Ever heard the phrase, "they just don't make things the way they used to."? It's true - even in print. There is nothing like letterpress and with it's rise in popularity over the past couple of years, it's making quite the comeback. Letterpress is luxurious, not cheap, but totally beautiful. The paper stocks used on these machines are typically very thick and made of cotton yielding a very soft, and tactile interest. Plates are created based off a design - but only every part of your design gets it's own plate. Letterpress is a great method for simple designs with only 1 or 2 colors. Each color of the design indicates a separate plate, but also a separate run through the machine. Each run is hand placed to ensure accuracy in placement and adequate depth of impression. The final product is truly a piece of art, hand crafted from start to finish - not to mention on some gloriously beautiful paper. Letterpress is expensive, but if it's something important or something to hold onto, it may be worth it.
3. Digital Printing
Unlike Letterpress or the Offset press, digital printing allows a person to use a rainbow of colors, make changes easily, and offers a very quick turn around time. It's the point and shoot camera in the photography world, only it's click and print in our world. Digital printing offers high quality prints (if on the right machinery) and at rocket speed in comparison to all other types of printing. Plates are not needed on digital printing so it needs lesser man power. This process, however, can be expensive because of the ink and paper used by the printer. Digital technology is either ink based (ink jet printers) or toner based (laser printers) with toner being the preferred method for any serious print shop. Typically larger machines are laser printers with ink jet's being the tiny little cartridges. Toner is a powder that gets transferred and then fused to the paper while ink sits on top of the paper and is susceptible to bleeding and getting smeared by water or dampness. If you're having your wedding invitations printed, please do not use an ink jet machine.

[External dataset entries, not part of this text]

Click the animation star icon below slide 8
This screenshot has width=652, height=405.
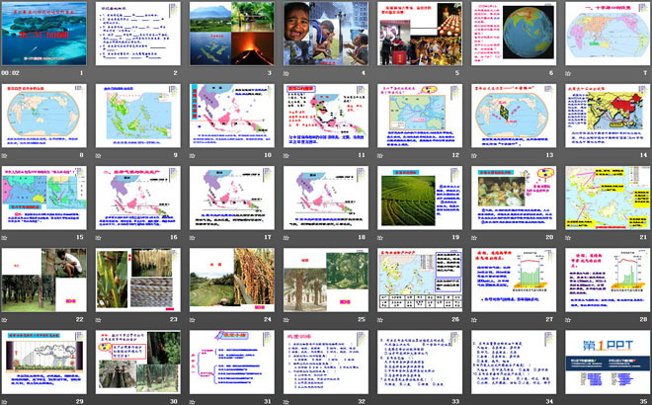coord(6,155)
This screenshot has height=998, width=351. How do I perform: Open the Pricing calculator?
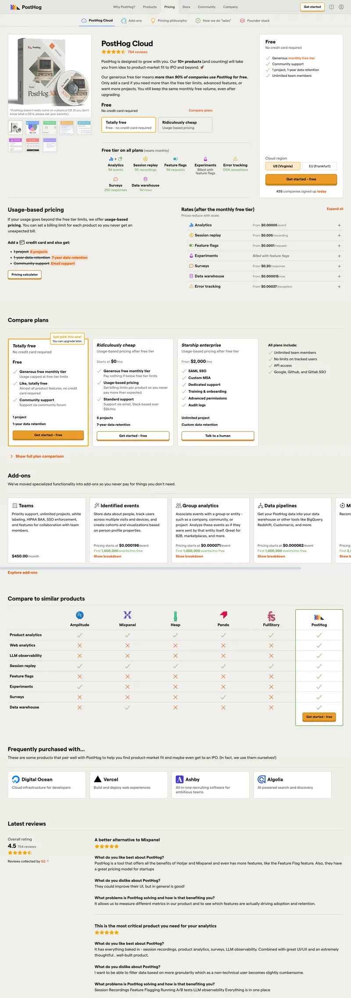[x=25, y=274]
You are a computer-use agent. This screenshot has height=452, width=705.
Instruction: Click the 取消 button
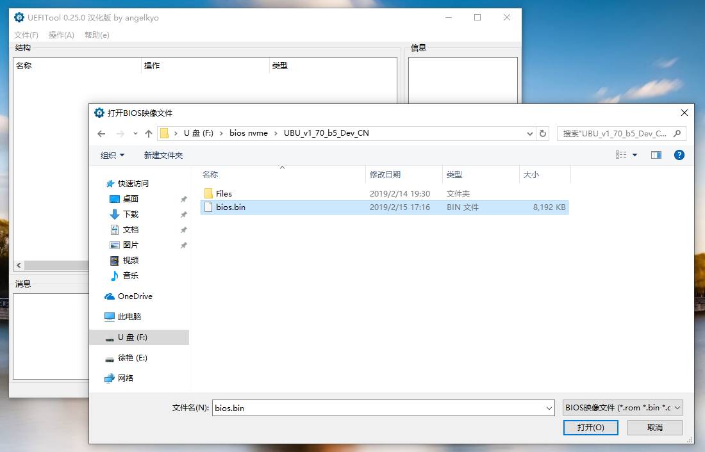[655, 427]
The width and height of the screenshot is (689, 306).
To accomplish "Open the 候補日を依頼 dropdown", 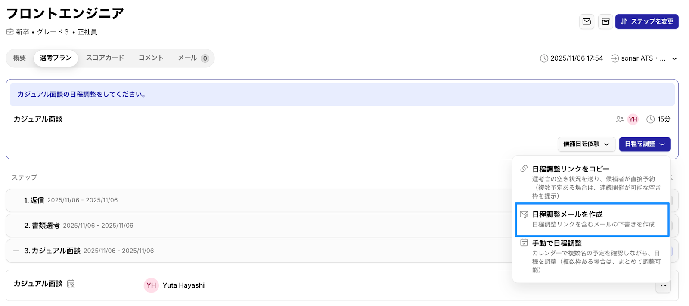I will (586, 144).
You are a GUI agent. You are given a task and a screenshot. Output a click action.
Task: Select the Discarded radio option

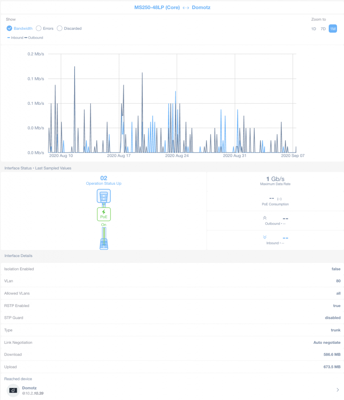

This printing method is virtually obsolete now with just a few major lines, like Crane, still offering it. It is a true art form and the cost associated with it is very high. Each piece is hand engraved or done with precise laser technology to create the print. With the paper chipped away, the depressed images are then filled with ink to show up. Many company letterheads and personalized stationery are still printed using this method. You will only see engraving on smaller jobs, like party invitations or very expensive marketing materials - not massive runs like direct mail because of the cost associated with this printing technique. The process is very strenuous, and although beautiful, more cost effective methods like Thermography (raised printing done on the offset press) have provided an alternate with a similar outcome.
Quite ancient, screen-printing dates all the way back to around 1000AD in China where printers used actual silk as the mesh. However, because silk was quite the hot commodity, this process took a while to find it's worth in the rest of the world until a more suitable and affordable mesh was produced. Silk-screen machines look like a big clam with the mesh screen on the top and the plate at the bottom. The item to be printed is laid on the plate and the screen comes down with the pre-made inked stencil attached. The ink is then pressed onto the item being printed. Screen-printing is a good way to get a light ink onto a dark material (ie., whit ink on black paper or a black T-shirt). Artists began to take note of this technique for reproducing fine art prints and continues to be widely popular to this today. You may know it as the method by which you get your favorite vintage T-Shirts. :)
Well, that's it! Enjoy the read and now you know a little bit more about my world.